### About this task:
Look through the listing below for the string "section". Show each line where it occurs.

### Source material:
****************************************

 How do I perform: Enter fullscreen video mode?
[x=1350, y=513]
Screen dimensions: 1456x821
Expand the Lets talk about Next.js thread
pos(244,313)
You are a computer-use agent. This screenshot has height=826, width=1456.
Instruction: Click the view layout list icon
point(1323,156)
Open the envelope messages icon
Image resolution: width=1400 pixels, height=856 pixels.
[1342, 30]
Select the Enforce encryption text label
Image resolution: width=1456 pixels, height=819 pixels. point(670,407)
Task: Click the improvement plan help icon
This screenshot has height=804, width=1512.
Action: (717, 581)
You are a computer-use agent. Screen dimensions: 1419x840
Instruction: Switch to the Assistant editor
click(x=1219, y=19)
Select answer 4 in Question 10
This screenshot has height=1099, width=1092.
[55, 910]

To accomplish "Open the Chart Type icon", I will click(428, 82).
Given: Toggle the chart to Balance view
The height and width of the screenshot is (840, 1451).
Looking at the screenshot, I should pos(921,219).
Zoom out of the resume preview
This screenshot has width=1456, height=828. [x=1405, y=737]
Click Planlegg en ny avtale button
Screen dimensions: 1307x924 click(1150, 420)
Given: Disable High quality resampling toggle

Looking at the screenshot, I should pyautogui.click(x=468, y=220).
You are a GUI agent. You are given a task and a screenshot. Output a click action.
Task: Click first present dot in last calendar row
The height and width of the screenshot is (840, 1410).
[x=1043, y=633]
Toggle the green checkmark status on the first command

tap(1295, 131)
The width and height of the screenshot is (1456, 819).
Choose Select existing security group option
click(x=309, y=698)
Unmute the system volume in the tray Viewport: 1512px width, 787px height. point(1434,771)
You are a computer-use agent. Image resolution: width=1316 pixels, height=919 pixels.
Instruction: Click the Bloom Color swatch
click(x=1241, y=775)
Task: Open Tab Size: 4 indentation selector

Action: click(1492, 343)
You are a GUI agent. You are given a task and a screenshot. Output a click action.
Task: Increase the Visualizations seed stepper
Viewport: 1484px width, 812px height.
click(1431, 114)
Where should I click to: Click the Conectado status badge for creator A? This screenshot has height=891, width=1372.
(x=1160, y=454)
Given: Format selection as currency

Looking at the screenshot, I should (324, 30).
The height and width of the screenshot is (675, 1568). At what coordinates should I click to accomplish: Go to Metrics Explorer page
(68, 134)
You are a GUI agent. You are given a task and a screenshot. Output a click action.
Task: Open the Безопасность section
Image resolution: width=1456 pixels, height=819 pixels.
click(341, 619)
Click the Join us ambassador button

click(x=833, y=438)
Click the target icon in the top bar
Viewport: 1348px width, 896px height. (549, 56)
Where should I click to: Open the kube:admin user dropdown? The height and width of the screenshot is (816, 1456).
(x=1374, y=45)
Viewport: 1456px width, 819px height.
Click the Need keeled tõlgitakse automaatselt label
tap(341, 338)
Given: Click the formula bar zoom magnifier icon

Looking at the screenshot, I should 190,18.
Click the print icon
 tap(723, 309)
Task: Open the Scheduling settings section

****************************************

### Answer to this problem:
Task: Open the Безопасность section
Task: Open the Scheduling settings section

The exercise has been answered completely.